Synthetic biology: Biobricks, manufactured drugs via synthetic metabolic pathsways, artificial E. coli, and, of course, terrorists

Synthetic biology | Life 2.0 | "The DNA of a BioBrick contains a combination of genes that acts as a standardised component. When translated into protein in a cell, it makes that cell do something—and that something is often more than just “make more of protein X”. In particular, Dr Endy is interested in switches and control systems that regulate other genes. Such switches are the basis of electronics and he hopes they may one day become the basis of an industrialised synthetic biology."

Basically, they're working on standardized components for human bodies: DNA pieces as "widgets." Now, that's very interesting on its own; but what's also interesting to me about this article is the mention that MIT has a Registry of Standard Biological Parts, "open wetware".

Other interesting projects:

Craig Venter is working on synthesizing a working bacterial genome within two years.

Peter Carr of MIT and Farren Isaacs of Harvard Medical School plan to recode E. coli to eliminate its redundant codons (that is, more than one codon signals that a protein is complete, and this seems inefficient to these engineers since one should be sufficient: the resulting bacterium, in theory, will be more efficient). Hmm.

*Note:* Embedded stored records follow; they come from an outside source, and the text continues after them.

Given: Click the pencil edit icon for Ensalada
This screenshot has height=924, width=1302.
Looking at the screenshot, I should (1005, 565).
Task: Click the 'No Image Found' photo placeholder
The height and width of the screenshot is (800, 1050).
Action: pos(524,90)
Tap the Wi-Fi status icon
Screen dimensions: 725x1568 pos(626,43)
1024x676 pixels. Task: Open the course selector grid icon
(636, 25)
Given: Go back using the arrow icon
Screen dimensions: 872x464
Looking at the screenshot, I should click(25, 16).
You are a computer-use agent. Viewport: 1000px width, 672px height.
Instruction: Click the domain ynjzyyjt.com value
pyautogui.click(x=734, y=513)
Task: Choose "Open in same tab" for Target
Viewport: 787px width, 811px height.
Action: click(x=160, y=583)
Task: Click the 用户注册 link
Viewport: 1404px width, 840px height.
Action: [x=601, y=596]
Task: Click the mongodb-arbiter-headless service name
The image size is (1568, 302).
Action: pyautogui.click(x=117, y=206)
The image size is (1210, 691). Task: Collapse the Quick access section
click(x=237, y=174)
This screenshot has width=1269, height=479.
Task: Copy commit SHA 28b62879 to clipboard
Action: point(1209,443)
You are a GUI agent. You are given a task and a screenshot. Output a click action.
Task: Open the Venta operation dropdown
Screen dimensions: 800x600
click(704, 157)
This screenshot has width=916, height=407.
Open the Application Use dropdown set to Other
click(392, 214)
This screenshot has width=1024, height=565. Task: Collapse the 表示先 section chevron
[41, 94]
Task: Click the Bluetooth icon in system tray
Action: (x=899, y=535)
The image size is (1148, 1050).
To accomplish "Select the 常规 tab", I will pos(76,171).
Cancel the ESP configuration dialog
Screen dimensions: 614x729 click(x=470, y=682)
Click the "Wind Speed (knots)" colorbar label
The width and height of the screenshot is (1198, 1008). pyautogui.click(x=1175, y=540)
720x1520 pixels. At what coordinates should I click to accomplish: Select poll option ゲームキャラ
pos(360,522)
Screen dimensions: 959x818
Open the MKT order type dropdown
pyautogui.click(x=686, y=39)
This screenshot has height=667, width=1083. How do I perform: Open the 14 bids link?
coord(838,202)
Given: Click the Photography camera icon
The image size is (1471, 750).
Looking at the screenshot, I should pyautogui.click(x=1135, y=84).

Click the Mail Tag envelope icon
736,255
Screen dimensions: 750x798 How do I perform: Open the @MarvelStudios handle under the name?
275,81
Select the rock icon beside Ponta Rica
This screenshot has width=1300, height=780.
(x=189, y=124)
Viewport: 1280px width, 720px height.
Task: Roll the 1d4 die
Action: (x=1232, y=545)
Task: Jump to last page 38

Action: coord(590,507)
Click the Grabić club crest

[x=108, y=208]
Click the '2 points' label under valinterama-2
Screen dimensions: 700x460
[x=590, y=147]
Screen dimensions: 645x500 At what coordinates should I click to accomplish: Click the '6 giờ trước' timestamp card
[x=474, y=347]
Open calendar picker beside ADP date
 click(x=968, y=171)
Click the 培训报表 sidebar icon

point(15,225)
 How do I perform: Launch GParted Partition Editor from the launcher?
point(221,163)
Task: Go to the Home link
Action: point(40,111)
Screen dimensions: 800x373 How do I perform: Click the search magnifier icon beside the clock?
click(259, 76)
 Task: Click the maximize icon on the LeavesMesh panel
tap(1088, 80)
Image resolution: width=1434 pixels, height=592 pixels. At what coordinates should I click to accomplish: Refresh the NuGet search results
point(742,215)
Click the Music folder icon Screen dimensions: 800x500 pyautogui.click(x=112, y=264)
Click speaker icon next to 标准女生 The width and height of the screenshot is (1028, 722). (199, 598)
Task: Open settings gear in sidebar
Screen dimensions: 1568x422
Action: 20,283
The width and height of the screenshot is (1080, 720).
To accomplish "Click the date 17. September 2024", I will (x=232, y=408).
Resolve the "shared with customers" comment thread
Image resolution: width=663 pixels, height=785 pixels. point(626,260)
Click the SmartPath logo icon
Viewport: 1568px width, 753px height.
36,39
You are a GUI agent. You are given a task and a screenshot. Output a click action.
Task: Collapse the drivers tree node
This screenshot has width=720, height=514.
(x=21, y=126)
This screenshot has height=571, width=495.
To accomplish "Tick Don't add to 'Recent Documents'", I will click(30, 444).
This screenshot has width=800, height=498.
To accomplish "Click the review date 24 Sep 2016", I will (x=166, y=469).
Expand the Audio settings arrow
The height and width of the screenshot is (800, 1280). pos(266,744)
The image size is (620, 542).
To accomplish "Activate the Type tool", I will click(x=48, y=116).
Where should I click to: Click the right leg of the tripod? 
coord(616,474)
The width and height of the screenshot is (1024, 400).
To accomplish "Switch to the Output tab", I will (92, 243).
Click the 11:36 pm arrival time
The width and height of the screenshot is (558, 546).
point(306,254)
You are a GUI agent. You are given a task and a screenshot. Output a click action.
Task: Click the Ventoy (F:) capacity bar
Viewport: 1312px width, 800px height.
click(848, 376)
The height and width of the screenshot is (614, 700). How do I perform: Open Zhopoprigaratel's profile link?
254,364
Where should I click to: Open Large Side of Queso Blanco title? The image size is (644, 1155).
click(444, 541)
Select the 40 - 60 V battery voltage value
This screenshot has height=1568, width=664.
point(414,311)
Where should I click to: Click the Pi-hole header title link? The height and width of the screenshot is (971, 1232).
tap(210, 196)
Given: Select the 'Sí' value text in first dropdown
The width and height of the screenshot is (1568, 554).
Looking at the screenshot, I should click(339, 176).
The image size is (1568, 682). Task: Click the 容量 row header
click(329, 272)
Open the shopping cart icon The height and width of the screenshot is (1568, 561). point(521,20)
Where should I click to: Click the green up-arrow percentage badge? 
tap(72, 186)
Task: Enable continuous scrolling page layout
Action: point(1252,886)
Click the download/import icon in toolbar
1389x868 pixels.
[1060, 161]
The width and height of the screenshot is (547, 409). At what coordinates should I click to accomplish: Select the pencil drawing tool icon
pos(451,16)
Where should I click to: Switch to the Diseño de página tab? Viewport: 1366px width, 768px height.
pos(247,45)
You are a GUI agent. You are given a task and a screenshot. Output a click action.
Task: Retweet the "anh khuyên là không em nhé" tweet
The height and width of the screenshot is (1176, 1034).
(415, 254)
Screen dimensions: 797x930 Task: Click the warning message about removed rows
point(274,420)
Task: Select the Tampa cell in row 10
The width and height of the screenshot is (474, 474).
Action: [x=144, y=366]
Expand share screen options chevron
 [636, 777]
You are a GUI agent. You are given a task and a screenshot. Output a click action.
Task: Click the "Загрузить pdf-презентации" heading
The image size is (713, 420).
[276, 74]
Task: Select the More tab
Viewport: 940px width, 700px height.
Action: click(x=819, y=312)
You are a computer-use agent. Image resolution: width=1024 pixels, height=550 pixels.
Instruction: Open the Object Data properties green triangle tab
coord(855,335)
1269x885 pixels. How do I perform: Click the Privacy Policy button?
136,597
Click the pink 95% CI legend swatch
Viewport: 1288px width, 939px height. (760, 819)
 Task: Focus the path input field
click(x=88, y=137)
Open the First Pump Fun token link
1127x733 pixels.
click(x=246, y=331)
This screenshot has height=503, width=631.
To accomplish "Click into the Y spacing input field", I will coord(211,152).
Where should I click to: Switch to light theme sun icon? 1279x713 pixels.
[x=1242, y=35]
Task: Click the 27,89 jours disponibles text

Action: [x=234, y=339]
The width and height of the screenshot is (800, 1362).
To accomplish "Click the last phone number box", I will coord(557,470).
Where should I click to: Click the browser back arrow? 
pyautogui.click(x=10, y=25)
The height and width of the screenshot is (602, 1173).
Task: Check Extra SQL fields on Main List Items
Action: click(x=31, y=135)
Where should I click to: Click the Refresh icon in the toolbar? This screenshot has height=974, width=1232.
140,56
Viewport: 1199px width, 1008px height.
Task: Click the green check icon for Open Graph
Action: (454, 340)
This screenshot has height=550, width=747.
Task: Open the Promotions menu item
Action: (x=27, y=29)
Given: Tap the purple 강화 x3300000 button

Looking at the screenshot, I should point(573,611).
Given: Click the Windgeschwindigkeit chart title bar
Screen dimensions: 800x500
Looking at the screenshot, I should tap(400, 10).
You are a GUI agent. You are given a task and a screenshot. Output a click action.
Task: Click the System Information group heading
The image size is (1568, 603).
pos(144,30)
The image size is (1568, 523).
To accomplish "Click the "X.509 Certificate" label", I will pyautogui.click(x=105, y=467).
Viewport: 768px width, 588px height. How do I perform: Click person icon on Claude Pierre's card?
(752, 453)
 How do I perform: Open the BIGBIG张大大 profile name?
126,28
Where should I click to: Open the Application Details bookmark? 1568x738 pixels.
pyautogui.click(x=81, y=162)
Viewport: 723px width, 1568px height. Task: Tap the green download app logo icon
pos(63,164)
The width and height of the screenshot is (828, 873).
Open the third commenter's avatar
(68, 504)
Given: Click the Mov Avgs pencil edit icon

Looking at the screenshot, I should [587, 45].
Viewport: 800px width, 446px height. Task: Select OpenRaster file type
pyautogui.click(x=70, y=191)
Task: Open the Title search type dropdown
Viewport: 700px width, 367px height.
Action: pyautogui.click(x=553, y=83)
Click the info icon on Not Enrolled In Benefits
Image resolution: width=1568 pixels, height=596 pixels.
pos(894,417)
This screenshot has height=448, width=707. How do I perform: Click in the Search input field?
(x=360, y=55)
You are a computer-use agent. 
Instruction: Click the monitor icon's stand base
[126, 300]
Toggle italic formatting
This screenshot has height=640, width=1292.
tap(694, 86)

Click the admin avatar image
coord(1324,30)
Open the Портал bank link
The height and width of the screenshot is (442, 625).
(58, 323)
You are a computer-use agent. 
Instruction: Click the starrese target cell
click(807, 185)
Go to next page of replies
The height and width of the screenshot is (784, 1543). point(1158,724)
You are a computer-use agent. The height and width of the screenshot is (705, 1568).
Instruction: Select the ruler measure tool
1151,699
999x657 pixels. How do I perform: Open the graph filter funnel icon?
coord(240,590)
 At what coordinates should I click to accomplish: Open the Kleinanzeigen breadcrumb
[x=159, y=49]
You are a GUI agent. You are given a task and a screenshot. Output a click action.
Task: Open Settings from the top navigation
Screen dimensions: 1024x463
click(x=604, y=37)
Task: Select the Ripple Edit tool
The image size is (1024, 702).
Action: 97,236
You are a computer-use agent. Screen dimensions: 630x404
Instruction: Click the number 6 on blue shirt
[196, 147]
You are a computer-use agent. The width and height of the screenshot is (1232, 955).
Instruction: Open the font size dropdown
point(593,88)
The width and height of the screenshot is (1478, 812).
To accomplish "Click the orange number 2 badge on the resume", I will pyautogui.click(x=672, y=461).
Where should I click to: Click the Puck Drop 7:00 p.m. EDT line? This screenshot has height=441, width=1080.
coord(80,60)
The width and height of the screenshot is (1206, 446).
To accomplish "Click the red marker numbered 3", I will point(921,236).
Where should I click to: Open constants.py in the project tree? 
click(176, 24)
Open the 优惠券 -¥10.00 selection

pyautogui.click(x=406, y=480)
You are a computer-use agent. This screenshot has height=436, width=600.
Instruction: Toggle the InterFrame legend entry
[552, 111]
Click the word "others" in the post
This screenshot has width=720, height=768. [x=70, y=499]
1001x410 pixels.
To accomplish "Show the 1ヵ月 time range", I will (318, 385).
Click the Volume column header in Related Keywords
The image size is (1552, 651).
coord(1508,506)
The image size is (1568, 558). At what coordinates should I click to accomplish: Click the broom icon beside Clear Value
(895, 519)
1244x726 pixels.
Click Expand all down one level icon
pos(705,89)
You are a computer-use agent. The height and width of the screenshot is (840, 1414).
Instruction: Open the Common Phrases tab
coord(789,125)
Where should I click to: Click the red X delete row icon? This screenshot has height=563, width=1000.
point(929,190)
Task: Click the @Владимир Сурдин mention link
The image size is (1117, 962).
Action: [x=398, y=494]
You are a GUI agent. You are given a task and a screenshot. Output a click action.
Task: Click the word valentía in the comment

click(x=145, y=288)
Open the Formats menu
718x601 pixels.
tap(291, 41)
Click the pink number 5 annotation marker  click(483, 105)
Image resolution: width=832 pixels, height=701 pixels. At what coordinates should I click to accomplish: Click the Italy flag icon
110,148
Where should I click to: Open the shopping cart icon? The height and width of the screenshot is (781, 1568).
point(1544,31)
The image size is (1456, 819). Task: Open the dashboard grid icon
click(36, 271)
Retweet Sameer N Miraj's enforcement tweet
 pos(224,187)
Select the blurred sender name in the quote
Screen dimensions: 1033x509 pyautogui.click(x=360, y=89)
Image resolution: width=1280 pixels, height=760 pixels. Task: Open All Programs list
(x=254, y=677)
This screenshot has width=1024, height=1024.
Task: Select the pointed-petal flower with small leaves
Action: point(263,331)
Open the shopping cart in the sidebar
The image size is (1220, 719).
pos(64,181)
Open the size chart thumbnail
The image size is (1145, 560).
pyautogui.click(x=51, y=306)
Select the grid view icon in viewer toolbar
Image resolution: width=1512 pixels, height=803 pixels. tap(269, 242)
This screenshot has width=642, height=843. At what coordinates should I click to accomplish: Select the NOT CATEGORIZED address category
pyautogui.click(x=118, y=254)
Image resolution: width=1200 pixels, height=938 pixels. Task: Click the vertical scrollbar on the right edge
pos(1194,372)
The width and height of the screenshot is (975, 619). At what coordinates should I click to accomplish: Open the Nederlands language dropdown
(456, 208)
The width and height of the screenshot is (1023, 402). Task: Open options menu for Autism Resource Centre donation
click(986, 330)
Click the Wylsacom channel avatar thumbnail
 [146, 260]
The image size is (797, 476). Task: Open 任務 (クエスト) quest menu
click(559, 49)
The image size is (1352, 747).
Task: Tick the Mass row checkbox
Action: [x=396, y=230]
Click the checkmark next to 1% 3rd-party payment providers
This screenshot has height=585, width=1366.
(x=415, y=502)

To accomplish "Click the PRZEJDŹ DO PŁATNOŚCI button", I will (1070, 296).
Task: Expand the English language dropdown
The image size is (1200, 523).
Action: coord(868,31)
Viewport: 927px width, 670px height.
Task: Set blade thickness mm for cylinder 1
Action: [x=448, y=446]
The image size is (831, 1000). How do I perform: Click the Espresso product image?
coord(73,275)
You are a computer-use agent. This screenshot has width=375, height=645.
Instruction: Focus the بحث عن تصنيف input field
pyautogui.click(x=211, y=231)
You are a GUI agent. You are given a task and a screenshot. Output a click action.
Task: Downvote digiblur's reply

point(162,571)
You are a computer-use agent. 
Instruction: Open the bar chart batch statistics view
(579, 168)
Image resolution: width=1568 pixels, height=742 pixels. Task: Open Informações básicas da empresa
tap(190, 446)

Not being all that knowledgeble about DNA (I have extracted it from plants, and it looks like mucous, and I have done some calculations or other long long ago in an undergraduate genetics class), I still can't imagine the efficiency argument is all that effective (quite possibly the writer of the article misrepresented their purpose). Obviously, the most efficient design of all is one that is going to work properly even if one or two of the safeties fail. And the safeties can't all be the same, or they'd all fail. I'd think an organism would be much better off with several sets of codons capable of doing the same thing. So if one codon somehow is damaged, another can step in and stop protein production from going haywire. But that's just me.

Finally, on the risks of malicious biohackers, the article concludes that the "Sloan Foundation has paid for a report, coming out soon, on the risks and social implications of synthetic biology." That, too, promises to be interesting.